* Saved entries:
=======
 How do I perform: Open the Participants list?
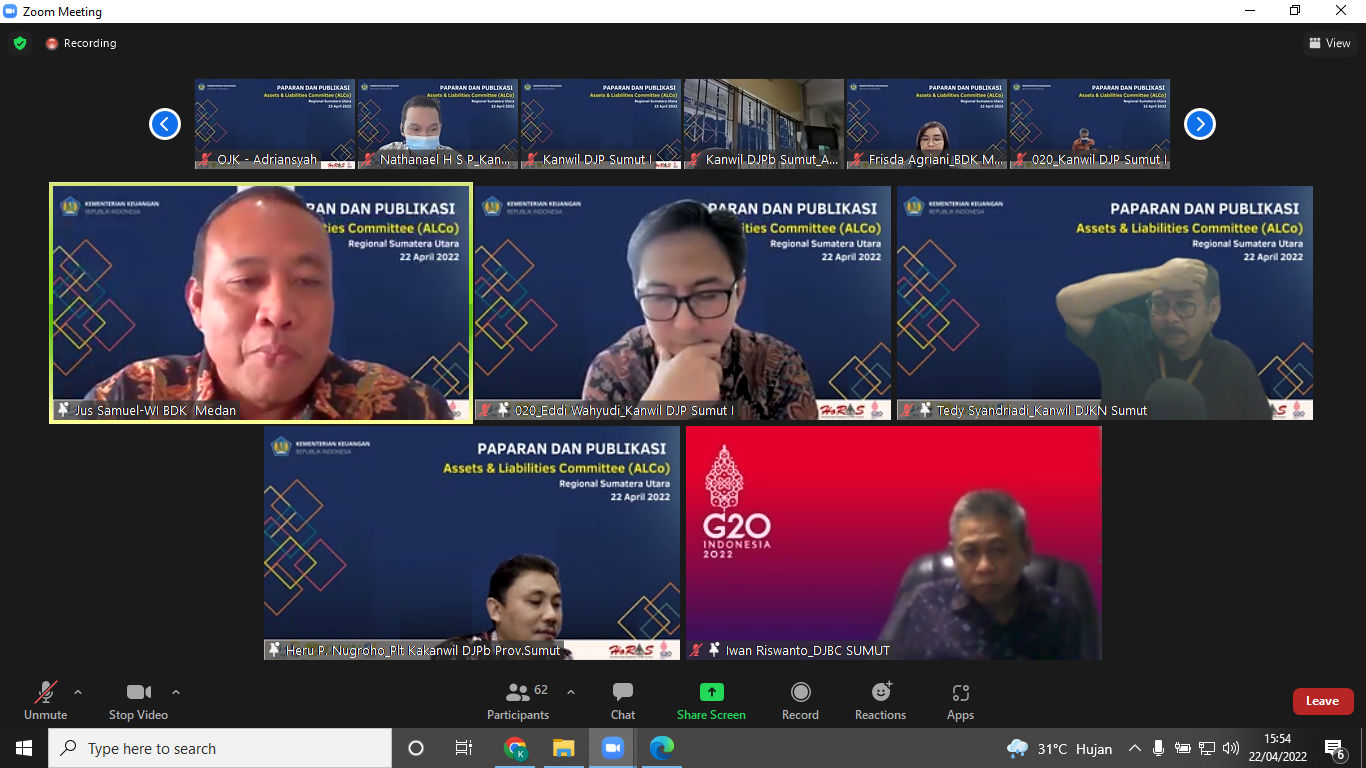coord(518,701)
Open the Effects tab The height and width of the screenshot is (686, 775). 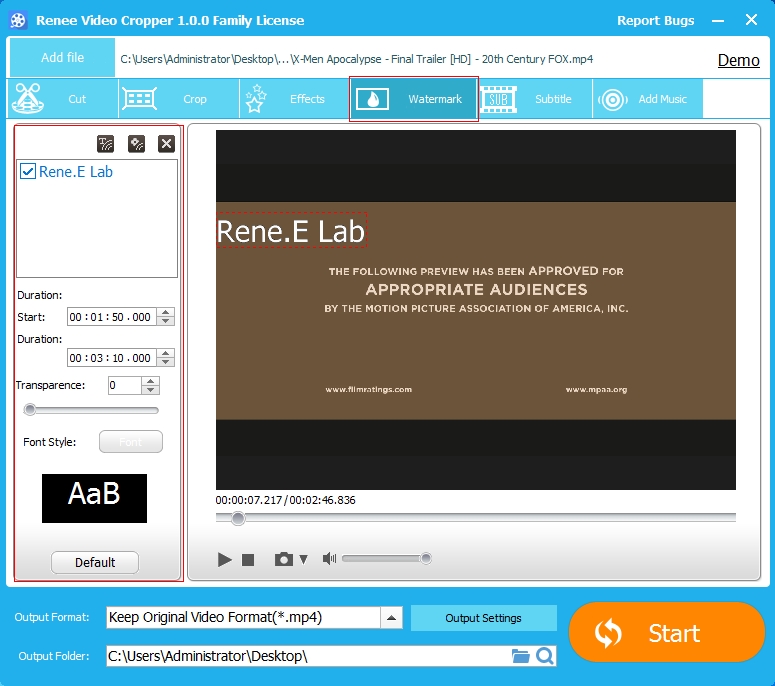point(290,99)
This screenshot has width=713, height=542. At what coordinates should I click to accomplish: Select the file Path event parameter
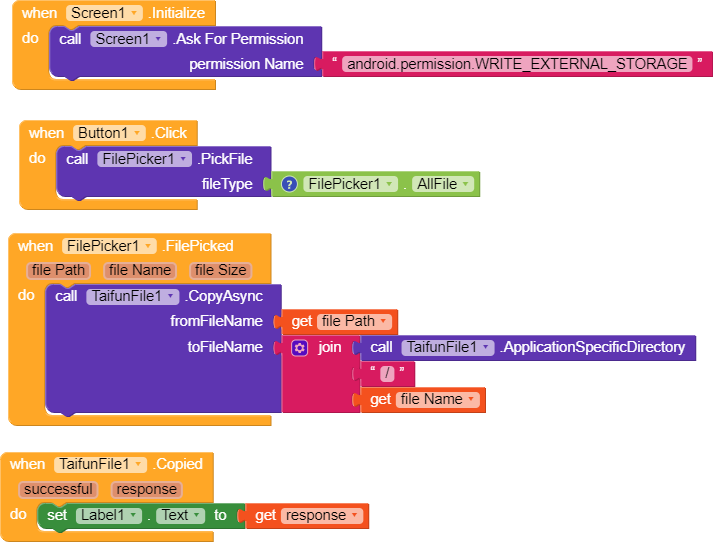(x=59, y=270)
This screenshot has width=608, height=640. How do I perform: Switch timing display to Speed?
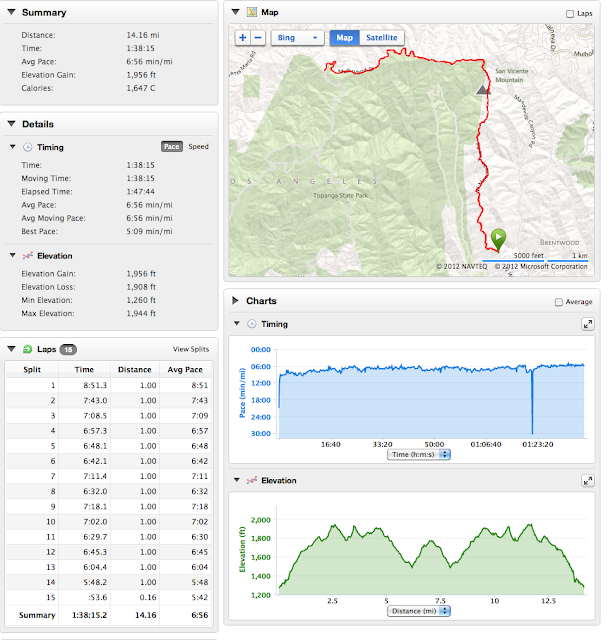coord(198,147)
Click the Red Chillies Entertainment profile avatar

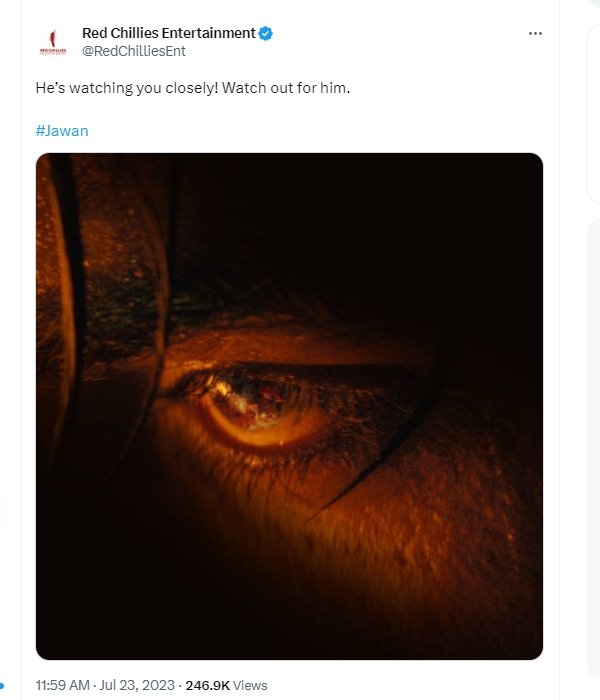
=======
* PROBLEM STATEMENT:
Here the lines from the one with "This screenshot has width=713, height=542." through the last line of the data above need to be repeated exactly, both included, and any picture omitted.

* THE COMPLETED TASK:
This screenshot has width=713, height=542. At what coordinates should I click to accomplish: Select the file Path event parameter
(x=59, y=270)
This screenshot has width=608, height=640. How do I perform: Switch timing display to Speed?
coord(198,147)
Click the Red Chillies Entertainment profile avatar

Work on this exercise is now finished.